--- DATA LISTING ---

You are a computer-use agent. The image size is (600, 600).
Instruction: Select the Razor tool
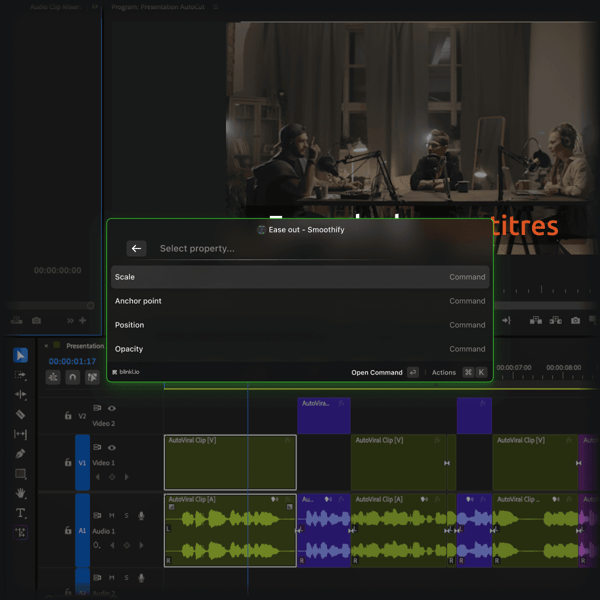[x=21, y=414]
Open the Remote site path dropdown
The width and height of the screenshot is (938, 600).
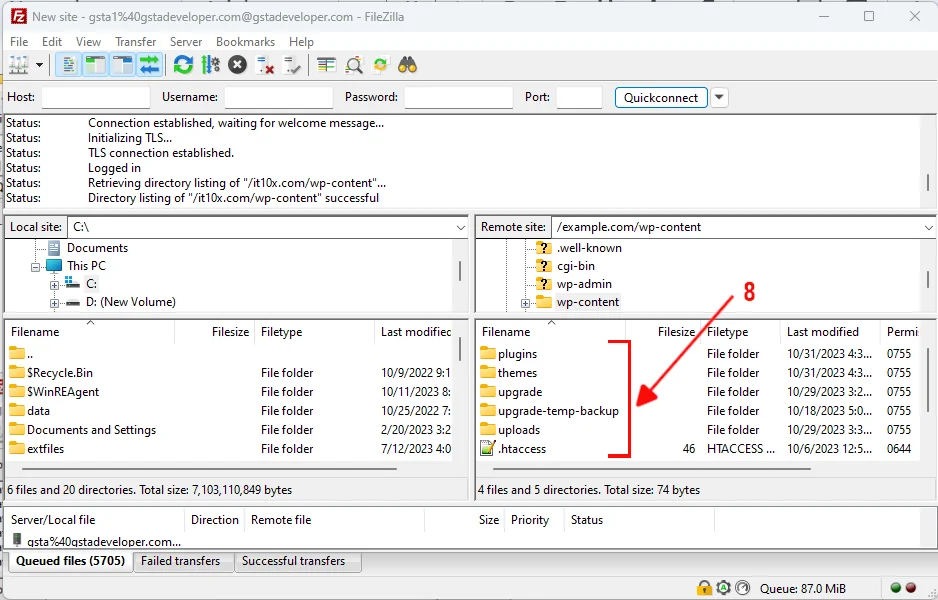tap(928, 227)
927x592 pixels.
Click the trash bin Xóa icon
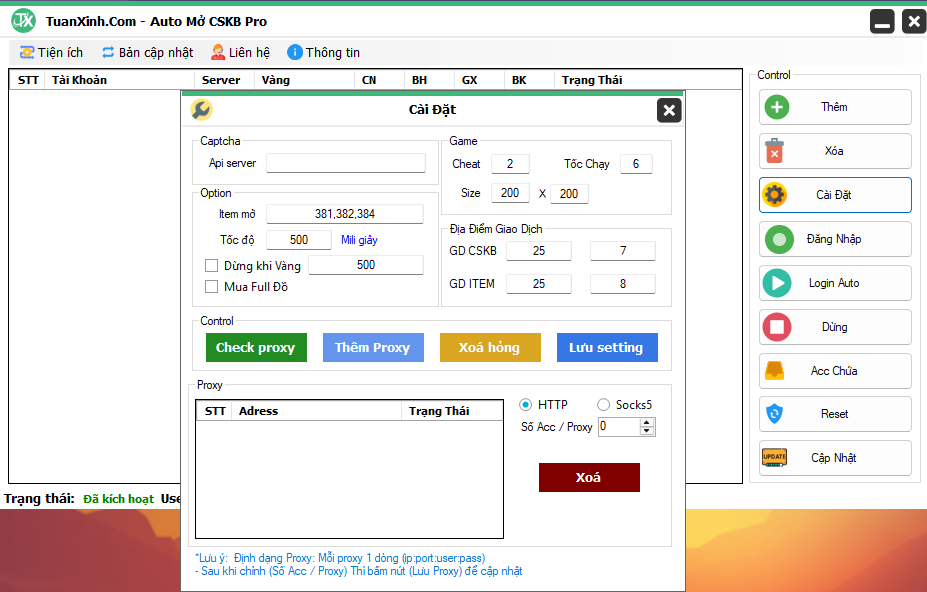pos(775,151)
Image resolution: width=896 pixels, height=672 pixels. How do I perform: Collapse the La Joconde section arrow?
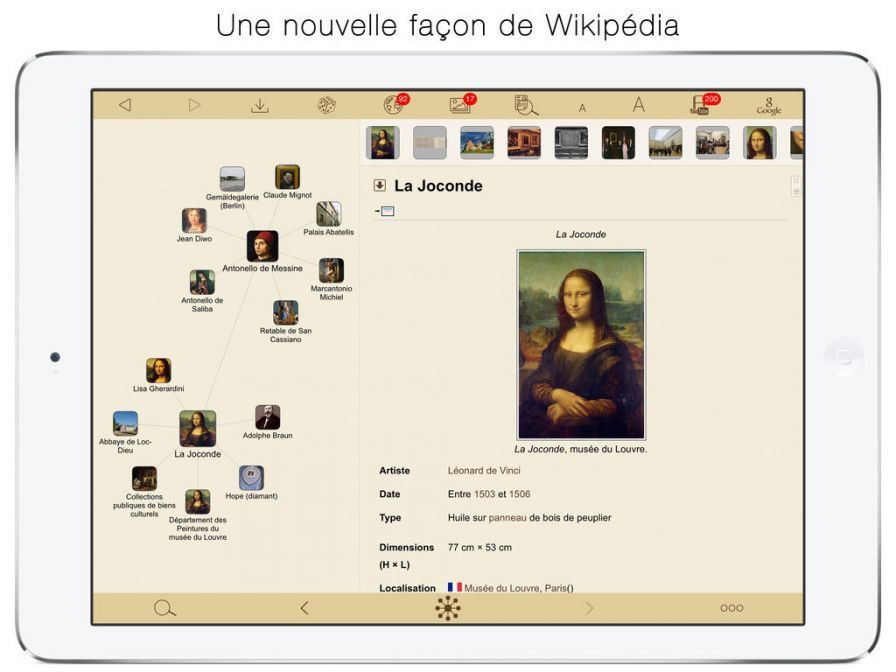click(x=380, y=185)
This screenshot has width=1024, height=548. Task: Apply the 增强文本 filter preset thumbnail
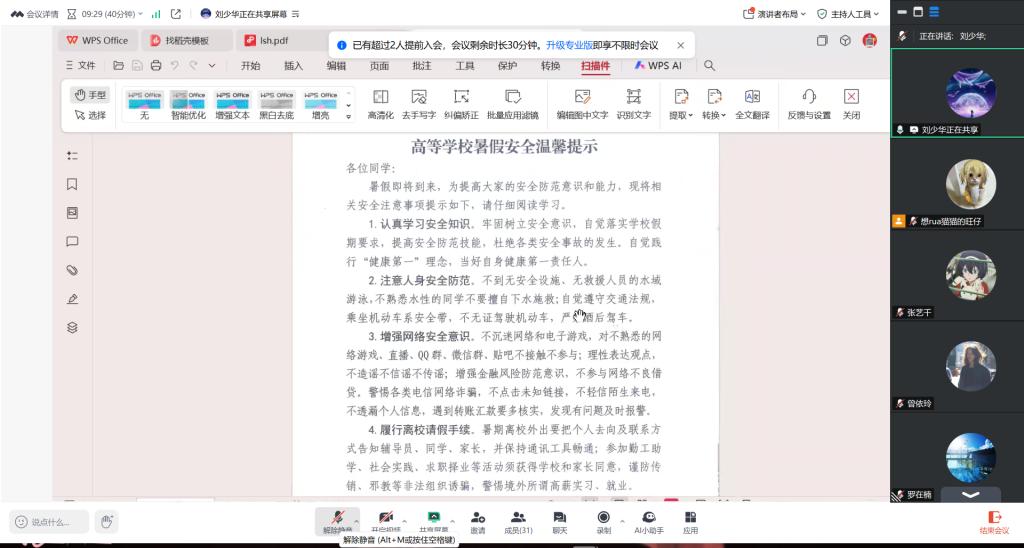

---

Hand over the entries again, exactly as written and without the pictures.

ANSWER FOR THE TASK:
You are a computer-use agent. The image size is (600, 600).
Instruction: Select the Razor tool
[x=21, y=414]
Open the Remote site path dropdown
The width and height of the screenshot is (938, 600).
tap(928, 227)
927x592 pixels.
Click the trash bin Xóa icon
pos(775,151)
Image resolution: width=896 pixels, height=672 pixels. How do I perform: Collapse the La Joconde section arrow?
click(x=380, y=185)
This screenshot has width=1024, height=548. Task: Apply the 增强文本 filter preset thumbnail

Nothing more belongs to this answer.